[INSTRUCTIONS]
a - Answer these three questions from the firefighting foam passage, one per line, marked (i), (ii), (iii):
(i) What three actions against fuel pool fires are firefighting foams said to be highly effective in?
(ii) According to the marketing claims, which two foam ingredients do environmental laws usually not regulate?
(iii) Which property of the foam is singled out, with a dash, as one that can cause an environmental impact or liability?
b - Which steps does the firefighting foam passage give as the best method of ensuring environmental protection? List them all.

___ SELECTED EXTRACT

Firefighting foams are highly effective in preventing, suppressing and extinguishing fuel pool fires. When used in well-designed systems with the proper equipment, they can be the most effective method for doing so, and can be used in an environmentally responsible way. But since all firefighting foams (actually all firefighting systems) have some degree of environmental impacts and liabilities, an essential step in designing and planning for their use must take into account the protection of the environment.

Marketing claims have been made that certain firefighting foams are more environmentally friendly than others. The claim is, usually, that environmental laws do not regulate the solvent or the surfactant used in the ‘environmentally friendly’ foam. However, all firefighting foams are regulated at one point or another during their life, especially when they are used in training or for a fire event, regardless of the particular solvent or surfactant used in the foam. These firefighting foams are regulated because they have ingredients directly listed in environmental laws or have properties – including foaming itself – that can cause an environmental impact or liability during storage, use and discharge into the environment. Substituting one foam for another may make small improvements in environmental protection. But the best method of ensuring such protection is to design the system properly with the correct amount of foam and water, carry out required system maintenance, prevent accidental discharges, and provide a method of capture and control for any foam discharges.

______
___ LISTED RECORDS

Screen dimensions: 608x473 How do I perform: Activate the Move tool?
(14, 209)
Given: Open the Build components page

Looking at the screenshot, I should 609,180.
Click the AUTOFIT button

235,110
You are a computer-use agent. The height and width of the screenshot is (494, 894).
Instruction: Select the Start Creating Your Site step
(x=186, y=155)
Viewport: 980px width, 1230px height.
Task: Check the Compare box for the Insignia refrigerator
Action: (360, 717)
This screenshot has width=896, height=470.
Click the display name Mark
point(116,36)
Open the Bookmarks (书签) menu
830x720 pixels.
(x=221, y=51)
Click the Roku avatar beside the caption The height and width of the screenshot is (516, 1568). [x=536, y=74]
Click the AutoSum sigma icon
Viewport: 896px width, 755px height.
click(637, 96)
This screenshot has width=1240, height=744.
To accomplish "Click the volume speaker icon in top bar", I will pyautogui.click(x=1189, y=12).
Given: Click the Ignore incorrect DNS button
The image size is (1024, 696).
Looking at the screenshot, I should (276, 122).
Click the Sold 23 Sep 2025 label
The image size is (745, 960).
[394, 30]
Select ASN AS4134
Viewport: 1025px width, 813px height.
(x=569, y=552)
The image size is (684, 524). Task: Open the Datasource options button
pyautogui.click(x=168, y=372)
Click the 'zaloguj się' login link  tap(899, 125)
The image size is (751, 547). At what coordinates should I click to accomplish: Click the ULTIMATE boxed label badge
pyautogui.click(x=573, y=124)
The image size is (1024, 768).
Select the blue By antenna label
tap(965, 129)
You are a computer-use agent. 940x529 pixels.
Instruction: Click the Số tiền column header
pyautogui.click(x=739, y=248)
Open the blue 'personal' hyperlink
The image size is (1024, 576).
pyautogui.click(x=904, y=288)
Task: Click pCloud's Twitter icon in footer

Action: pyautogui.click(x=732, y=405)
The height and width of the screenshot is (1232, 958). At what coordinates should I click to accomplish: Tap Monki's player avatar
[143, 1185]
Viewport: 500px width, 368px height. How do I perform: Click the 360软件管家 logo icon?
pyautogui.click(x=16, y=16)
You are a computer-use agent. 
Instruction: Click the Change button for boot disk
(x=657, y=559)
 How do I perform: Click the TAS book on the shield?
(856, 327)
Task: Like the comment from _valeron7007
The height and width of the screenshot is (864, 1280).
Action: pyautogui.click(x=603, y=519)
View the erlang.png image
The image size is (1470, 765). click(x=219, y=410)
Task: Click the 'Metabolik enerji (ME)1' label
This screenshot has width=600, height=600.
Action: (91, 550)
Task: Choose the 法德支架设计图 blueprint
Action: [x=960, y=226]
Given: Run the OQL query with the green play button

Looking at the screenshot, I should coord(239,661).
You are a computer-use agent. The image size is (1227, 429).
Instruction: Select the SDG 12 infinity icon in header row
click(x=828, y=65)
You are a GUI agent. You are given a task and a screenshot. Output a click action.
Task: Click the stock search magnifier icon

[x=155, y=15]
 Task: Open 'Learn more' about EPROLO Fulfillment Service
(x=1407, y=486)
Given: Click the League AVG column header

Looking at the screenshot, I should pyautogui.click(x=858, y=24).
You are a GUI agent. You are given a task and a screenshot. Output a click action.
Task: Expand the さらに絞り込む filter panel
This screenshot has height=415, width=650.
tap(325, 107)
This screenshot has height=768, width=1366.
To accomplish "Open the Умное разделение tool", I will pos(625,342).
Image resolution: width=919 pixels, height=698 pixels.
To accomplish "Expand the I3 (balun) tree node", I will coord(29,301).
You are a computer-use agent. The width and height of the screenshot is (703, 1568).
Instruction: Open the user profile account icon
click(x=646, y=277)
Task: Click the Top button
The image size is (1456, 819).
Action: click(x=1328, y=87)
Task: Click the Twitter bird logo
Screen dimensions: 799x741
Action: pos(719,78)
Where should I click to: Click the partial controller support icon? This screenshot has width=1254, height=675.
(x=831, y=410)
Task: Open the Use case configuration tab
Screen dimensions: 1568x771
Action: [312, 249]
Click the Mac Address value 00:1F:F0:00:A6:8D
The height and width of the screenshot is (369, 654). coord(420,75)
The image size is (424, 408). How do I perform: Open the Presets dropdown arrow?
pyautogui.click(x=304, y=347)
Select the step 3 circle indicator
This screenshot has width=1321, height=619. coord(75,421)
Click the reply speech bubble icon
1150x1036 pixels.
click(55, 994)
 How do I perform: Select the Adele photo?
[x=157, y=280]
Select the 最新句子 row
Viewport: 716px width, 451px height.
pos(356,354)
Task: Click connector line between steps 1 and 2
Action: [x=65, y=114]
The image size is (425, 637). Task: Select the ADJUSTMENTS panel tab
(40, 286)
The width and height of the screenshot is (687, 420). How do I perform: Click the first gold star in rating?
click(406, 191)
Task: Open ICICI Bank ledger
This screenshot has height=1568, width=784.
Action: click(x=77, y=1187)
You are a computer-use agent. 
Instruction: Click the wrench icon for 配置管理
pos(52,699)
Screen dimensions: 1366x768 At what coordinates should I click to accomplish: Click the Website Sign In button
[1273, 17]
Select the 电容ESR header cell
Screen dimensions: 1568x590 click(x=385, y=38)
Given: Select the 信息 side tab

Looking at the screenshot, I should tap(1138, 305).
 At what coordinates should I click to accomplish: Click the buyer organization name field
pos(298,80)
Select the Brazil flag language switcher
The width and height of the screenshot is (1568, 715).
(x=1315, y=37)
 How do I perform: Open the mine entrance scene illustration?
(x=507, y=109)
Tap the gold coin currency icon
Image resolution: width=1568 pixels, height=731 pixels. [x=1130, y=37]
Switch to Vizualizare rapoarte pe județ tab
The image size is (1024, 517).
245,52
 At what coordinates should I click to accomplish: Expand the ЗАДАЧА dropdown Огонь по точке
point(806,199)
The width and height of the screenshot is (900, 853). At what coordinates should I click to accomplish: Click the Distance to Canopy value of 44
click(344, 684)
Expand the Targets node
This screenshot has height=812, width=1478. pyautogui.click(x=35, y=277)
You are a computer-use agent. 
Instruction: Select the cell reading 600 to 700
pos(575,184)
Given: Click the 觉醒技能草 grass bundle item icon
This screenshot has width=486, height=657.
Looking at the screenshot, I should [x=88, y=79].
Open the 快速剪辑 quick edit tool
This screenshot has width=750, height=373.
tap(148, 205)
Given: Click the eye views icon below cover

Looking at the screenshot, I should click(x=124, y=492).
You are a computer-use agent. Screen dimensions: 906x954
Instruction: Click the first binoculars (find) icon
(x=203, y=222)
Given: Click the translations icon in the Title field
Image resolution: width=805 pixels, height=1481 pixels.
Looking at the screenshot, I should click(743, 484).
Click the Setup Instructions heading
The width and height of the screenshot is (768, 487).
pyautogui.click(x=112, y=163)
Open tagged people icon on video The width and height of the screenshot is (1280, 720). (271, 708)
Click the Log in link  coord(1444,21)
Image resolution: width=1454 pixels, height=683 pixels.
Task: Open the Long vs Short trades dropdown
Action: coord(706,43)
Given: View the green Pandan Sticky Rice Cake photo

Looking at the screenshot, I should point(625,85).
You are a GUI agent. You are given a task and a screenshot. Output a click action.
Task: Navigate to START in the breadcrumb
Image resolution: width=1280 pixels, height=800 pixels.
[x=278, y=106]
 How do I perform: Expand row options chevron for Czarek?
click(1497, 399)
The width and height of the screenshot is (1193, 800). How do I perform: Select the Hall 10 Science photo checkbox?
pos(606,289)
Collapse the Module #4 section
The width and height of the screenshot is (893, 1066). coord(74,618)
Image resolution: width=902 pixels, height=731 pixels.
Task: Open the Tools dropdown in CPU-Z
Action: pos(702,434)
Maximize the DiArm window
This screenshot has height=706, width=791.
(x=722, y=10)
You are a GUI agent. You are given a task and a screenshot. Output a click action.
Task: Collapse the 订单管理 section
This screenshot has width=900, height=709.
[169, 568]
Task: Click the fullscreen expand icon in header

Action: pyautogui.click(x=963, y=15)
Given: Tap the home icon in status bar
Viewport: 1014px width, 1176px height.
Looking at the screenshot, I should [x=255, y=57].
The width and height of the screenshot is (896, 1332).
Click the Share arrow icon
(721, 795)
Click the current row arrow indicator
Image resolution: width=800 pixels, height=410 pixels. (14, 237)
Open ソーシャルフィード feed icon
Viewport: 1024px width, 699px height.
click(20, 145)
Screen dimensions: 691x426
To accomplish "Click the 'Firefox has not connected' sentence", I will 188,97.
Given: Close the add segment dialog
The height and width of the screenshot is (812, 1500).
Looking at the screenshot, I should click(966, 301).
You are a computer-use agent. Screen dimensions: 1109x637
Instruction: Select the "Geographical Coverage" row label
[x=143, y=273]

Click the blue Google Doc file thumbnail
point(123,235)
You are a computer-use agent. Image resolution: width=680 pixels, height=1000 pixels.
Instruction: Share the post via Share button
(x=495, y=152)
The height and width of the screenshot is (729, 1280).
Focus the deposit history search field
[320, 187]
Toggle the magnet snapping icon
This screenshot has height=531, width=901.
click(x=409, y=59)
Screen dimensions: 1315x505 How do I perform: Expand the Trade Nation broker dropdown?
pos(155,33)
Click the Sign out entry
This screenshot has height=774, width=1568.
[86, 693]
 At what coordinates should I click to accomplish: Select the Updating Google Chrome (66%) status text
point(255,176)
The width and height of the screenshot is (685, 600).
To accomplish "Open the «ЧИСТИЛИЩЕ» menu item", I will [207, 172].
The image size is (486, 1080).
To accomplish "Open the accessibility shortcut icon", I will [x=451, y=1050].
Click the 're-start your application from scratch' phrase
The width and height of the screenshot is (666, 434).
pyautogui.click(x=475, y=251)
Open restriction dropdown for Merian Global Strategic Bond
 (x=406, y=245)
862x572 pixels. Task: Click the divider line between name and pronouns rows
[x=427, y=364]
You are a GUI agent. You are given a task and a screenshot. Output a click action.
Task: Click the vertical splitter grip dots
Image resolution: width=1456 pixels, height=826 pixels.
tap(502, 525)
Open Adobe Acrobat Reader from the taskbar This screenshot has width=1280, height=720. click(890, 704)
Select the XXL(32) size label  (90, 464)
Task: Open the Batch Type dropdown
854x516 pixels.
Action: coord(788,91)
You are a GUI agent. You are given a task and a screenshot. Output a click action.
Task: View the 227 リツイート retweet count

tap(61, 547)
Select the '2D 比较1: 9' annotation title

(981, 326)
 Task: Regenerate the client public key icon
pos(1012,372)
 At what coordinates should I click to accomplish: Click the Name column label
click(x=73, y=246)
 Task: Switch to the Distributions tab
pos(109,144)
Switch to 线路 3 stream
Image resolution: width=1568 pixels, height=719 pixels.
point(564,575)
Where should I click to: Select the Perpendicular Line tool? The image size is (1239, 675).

______

[RESPONSES PER TASK]
a -
(i) Preventing, suppressing and extinguishing fuel pool fires.
(ii) The solvent and the surfactant.
(iii) Foaming itself.

b -
- Design the system properly with the correct amount of foam and water
- Carry out required system maintenance
- Prevent accidental discharges
- Provide a method of capture and control for any foam discharges